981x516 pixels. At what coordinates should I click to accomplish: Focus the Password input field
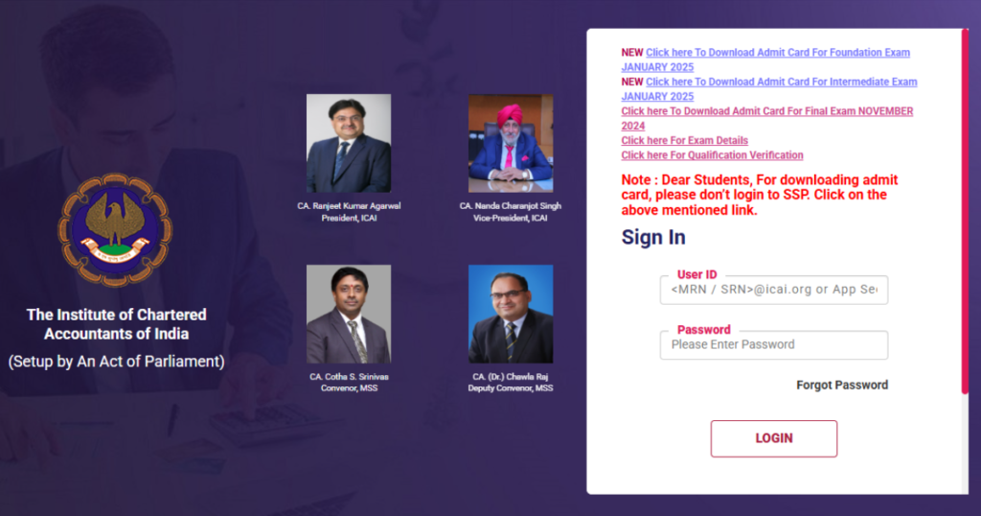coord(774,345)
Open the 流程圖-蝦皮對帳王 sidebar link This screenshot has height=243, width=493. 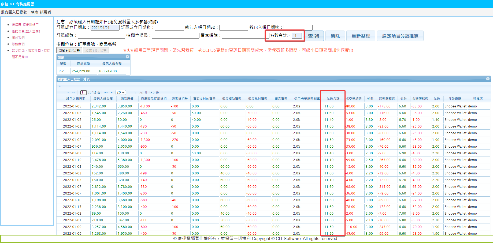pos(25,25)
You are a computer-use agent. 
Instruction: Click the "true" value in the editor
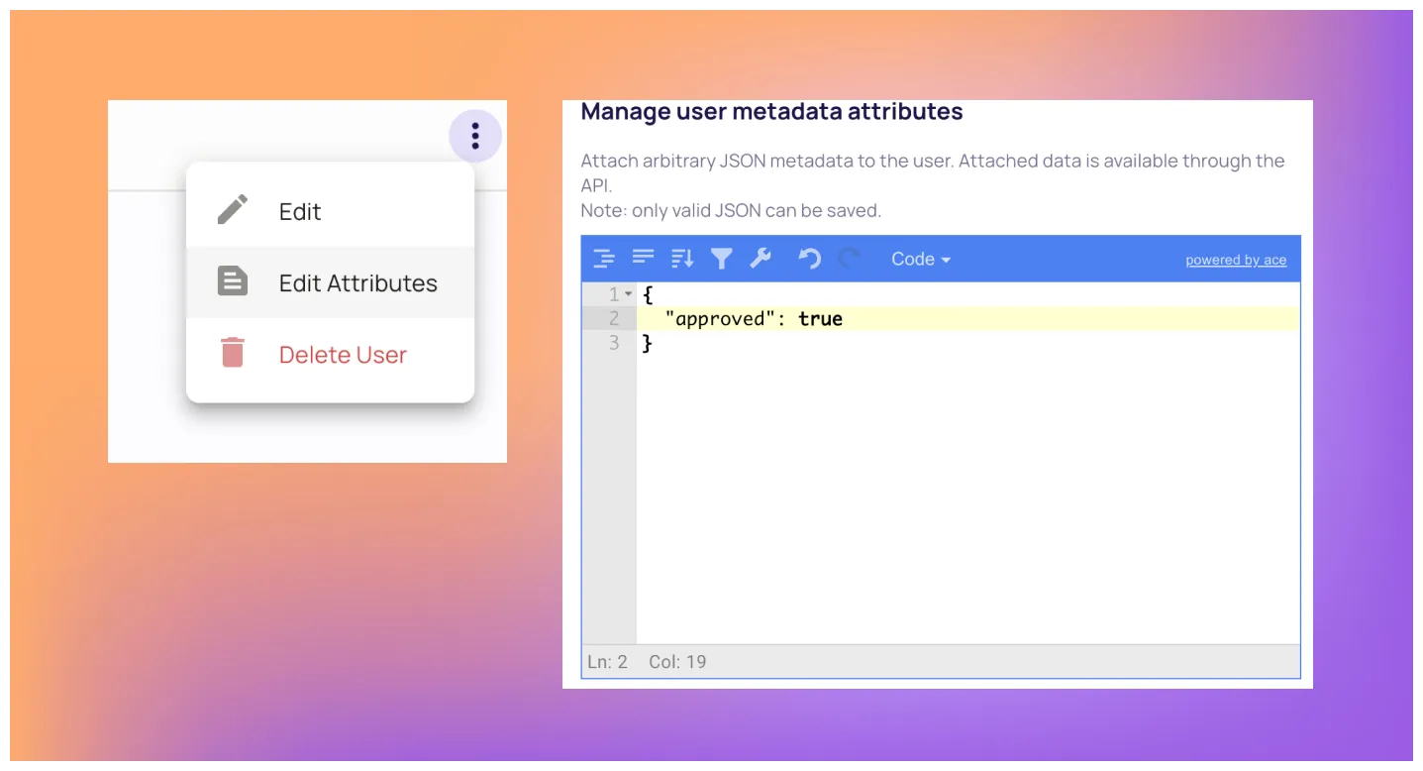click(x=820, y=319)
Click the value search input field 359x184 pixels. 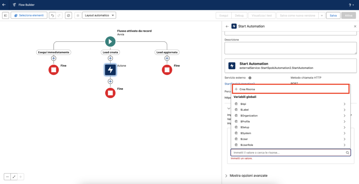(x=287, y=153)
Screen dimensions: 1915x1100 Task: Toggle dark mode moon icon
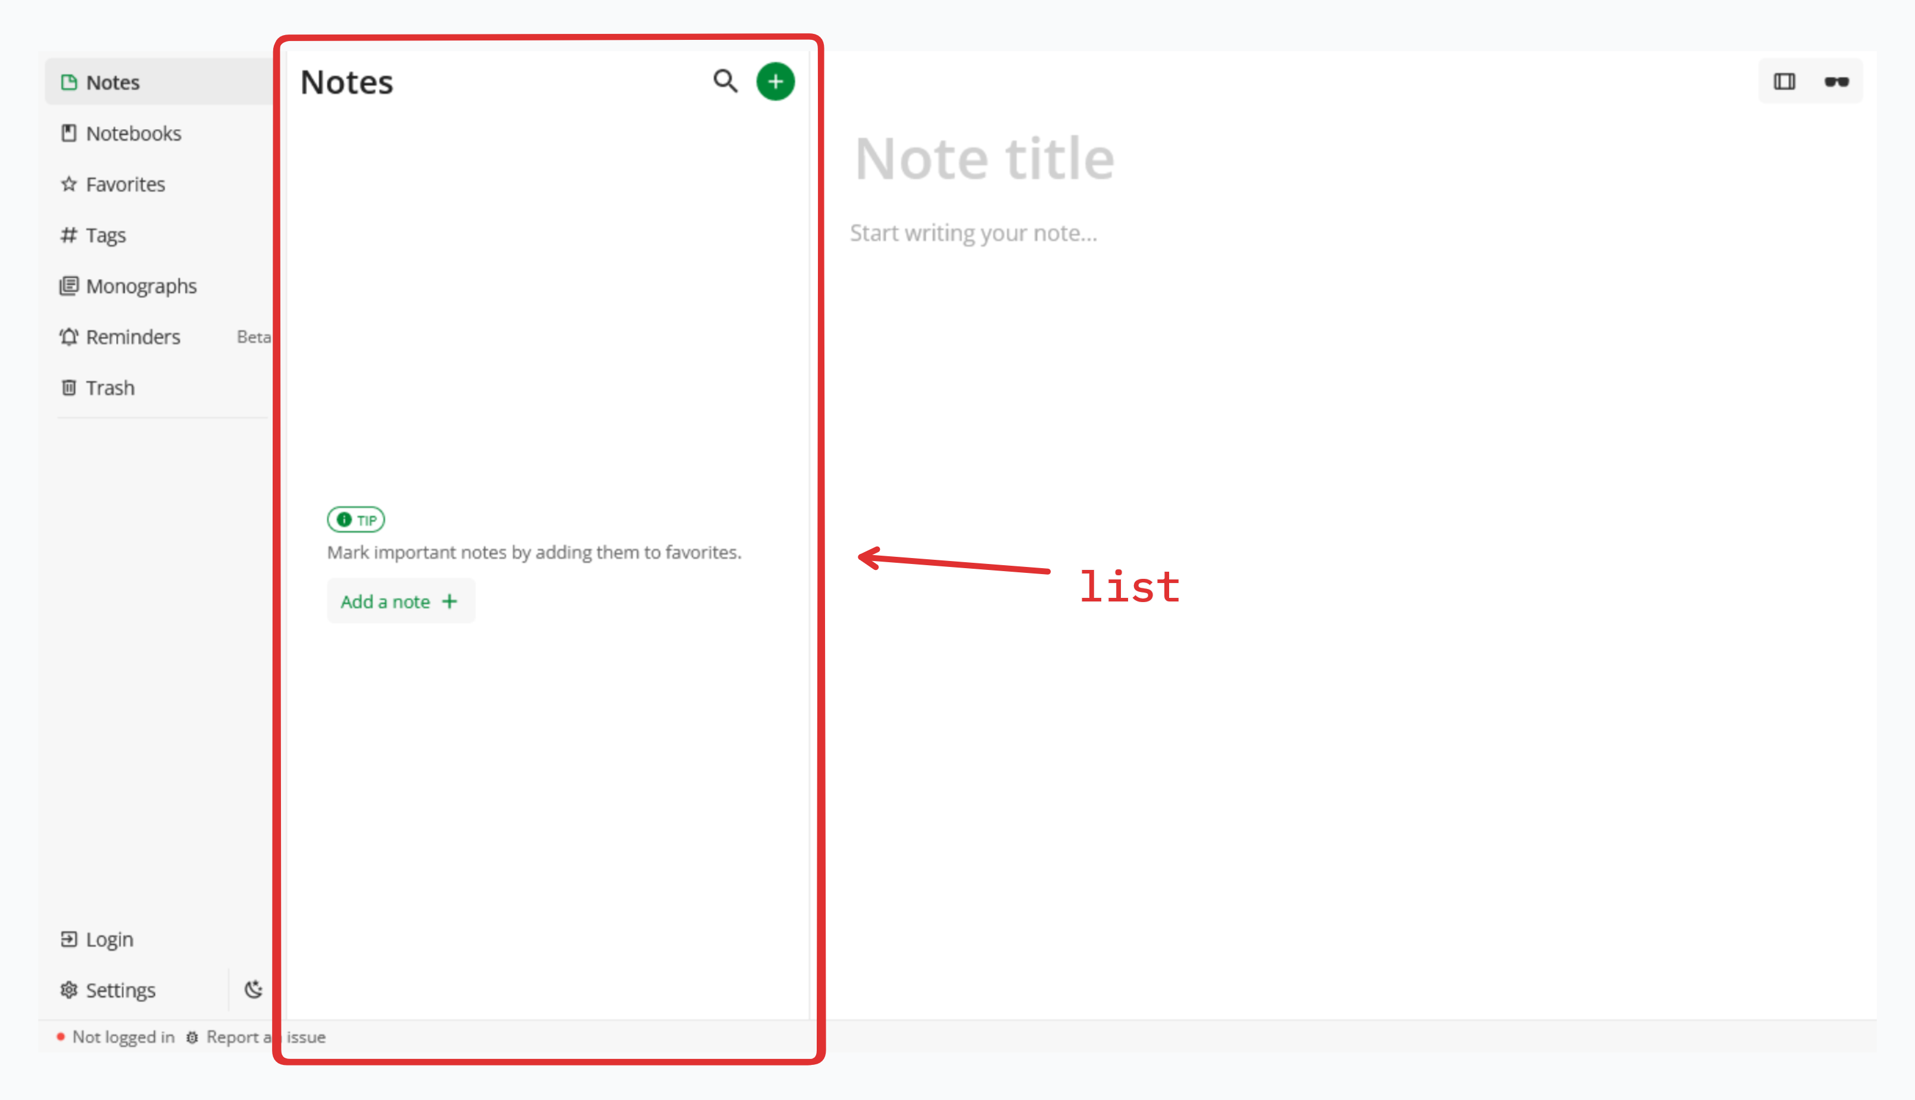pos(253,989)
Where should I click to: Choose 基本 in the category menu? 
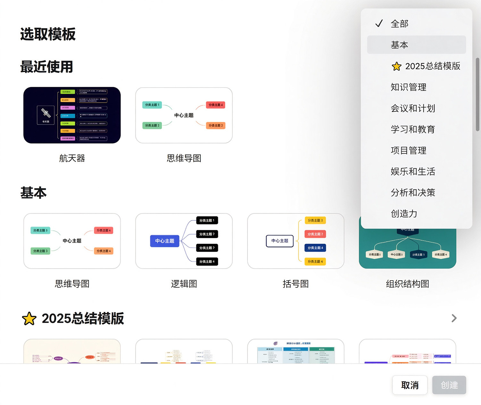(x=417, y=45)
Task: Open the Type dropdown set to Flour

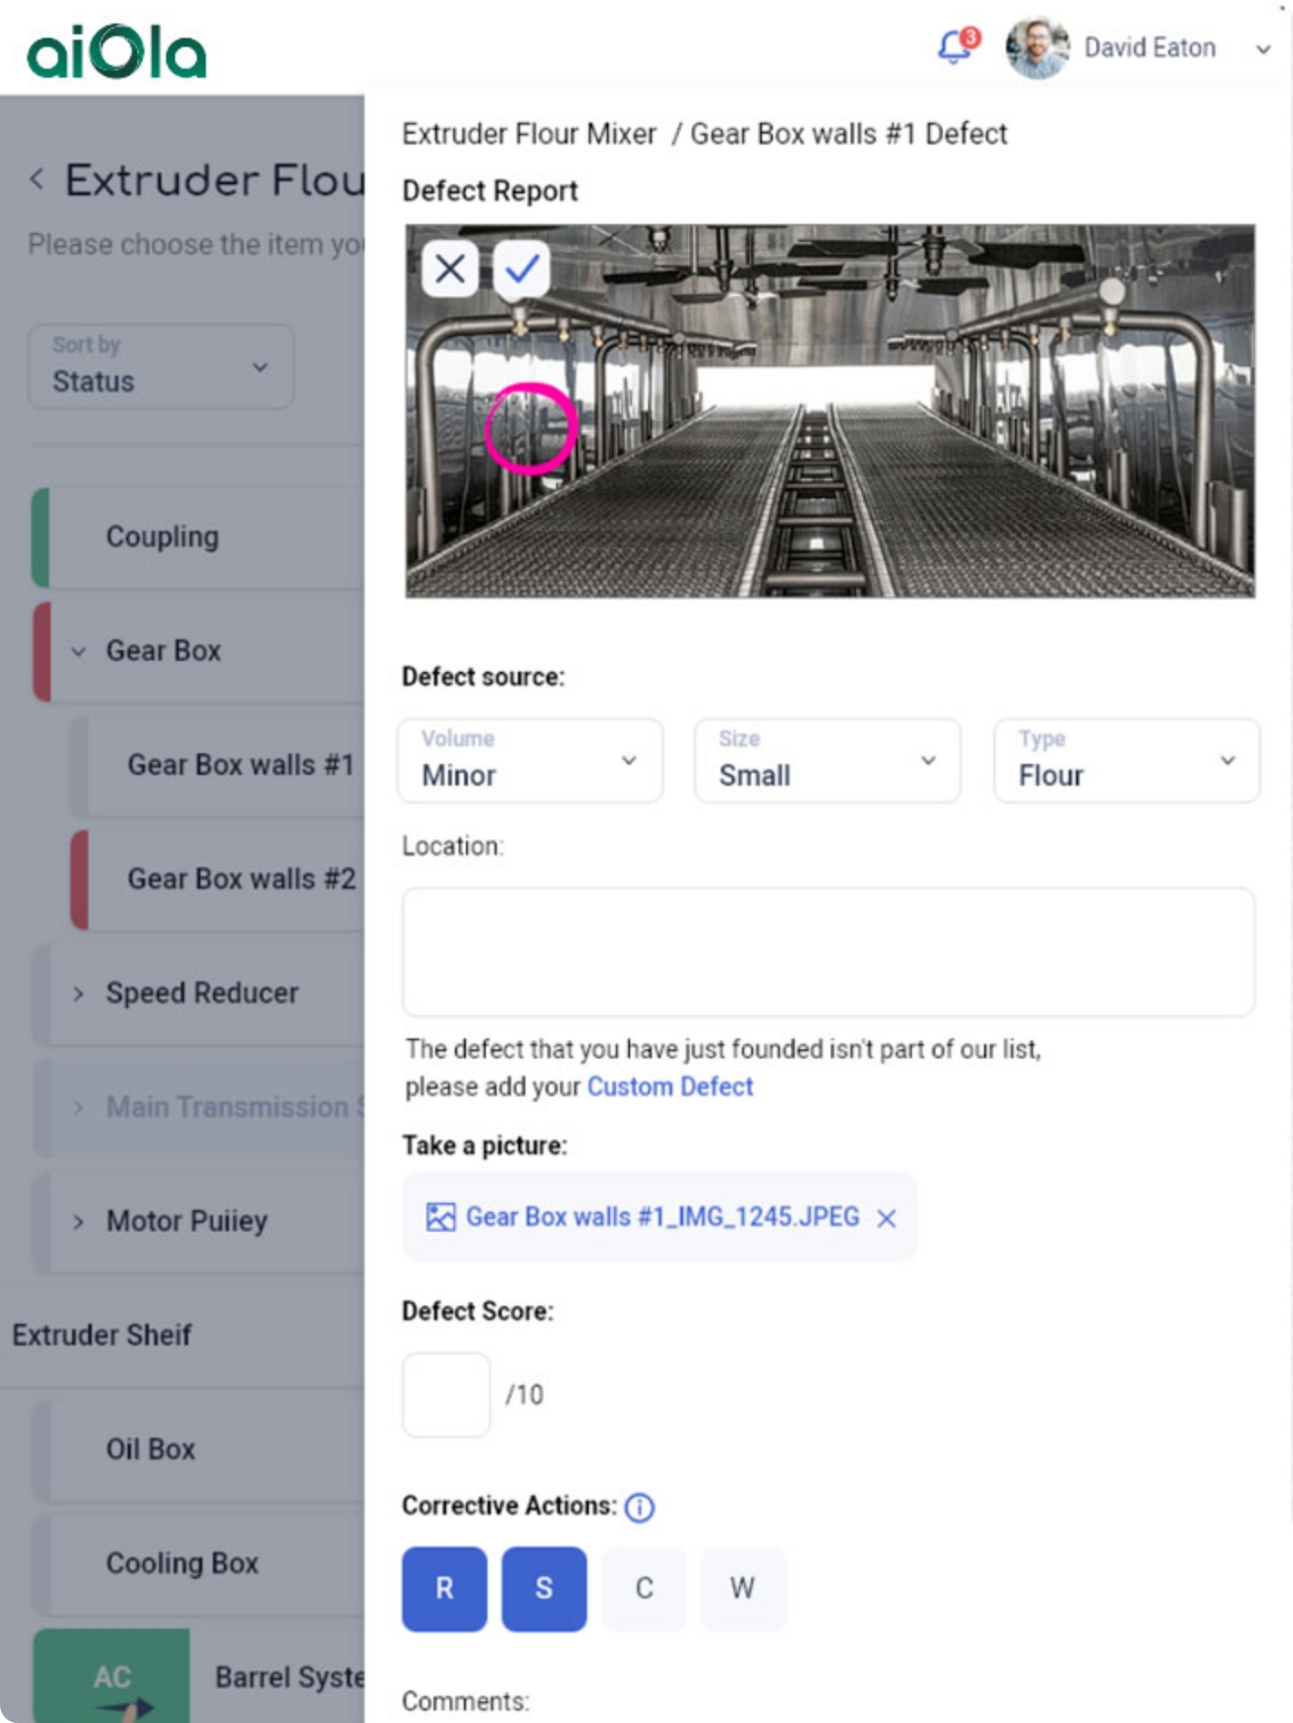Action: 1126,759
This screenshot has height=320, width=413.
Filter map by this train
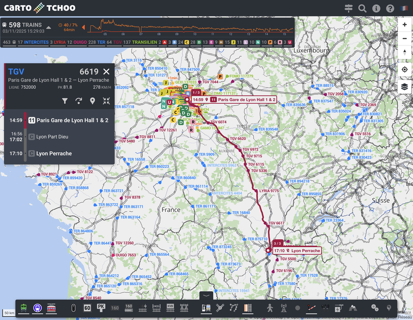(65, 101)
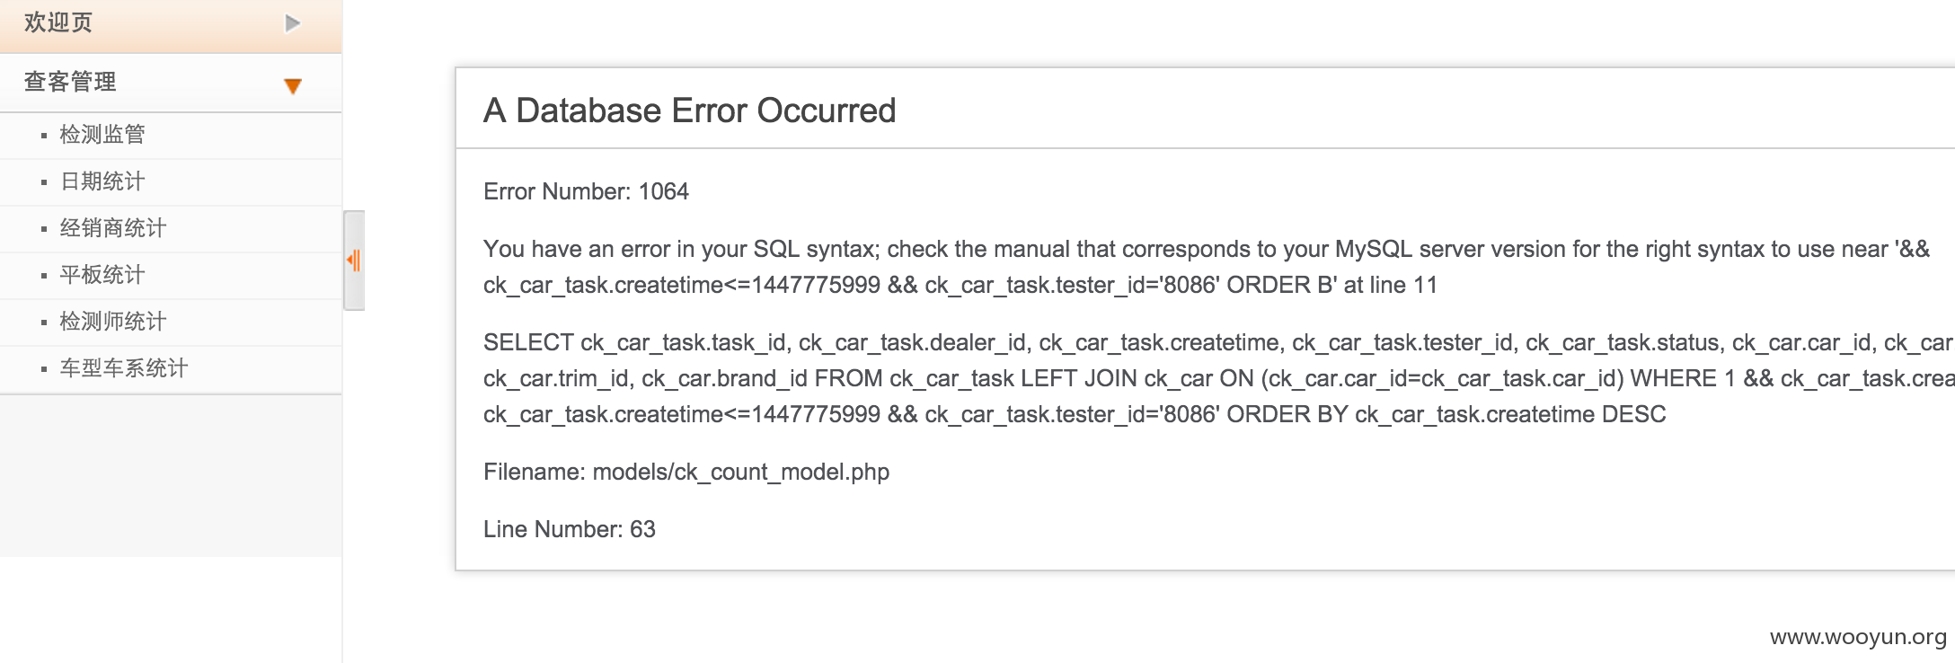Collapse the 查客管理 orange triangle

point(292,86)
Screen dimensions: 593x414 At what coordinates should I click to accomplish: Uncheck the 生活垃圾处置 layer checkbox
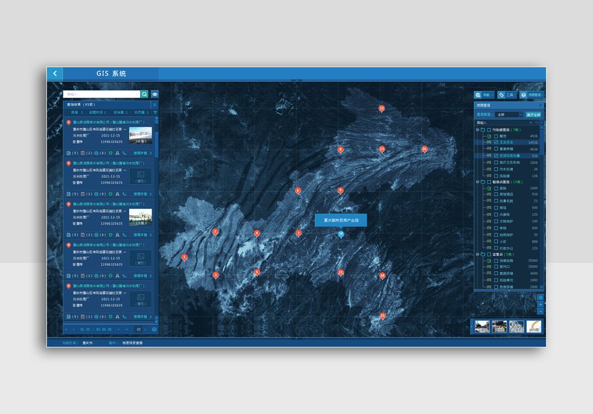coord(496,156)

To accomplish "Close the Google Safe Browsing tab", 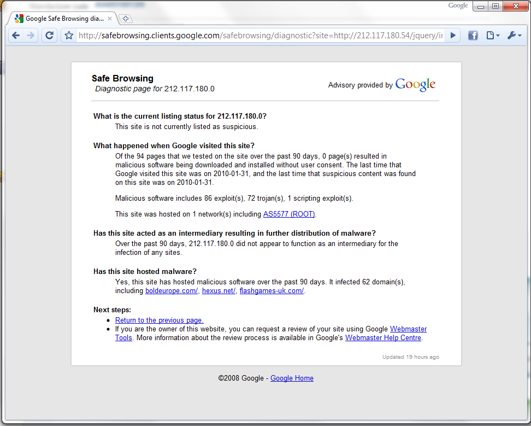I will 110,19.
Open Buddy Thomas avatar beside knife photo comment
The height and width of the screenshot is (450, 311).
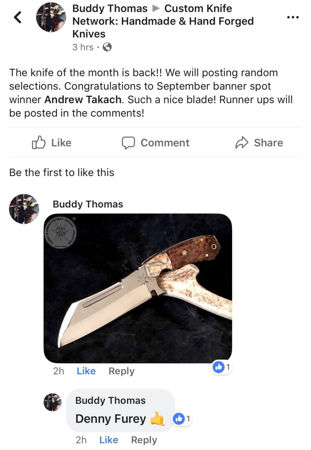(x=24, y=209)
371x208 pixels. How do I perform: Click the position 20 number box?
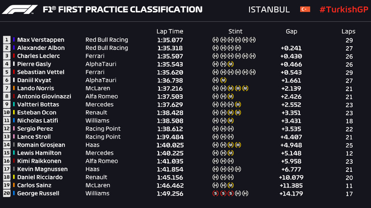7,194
———
**WHAT YOU ARE ASKED TO DO:** Rewrite the entries from the line with "Where should I" to the line with "point(292,86)", changing "Flour" to "Sugar" and keeping everything else the same. Leave the pictures out of your answer.

**FULL OUTPUT:**
Where should I click to: Choose 基本 in the category menu? 
(x=417, y=45)
Task: Open the Type dropdown set to Sugar

Action: 1126,759
This screenshot has height=320, width=413.
Filter map by this train
(65, 101)
Collapse the 查客管理 orange triangle

point(292,86)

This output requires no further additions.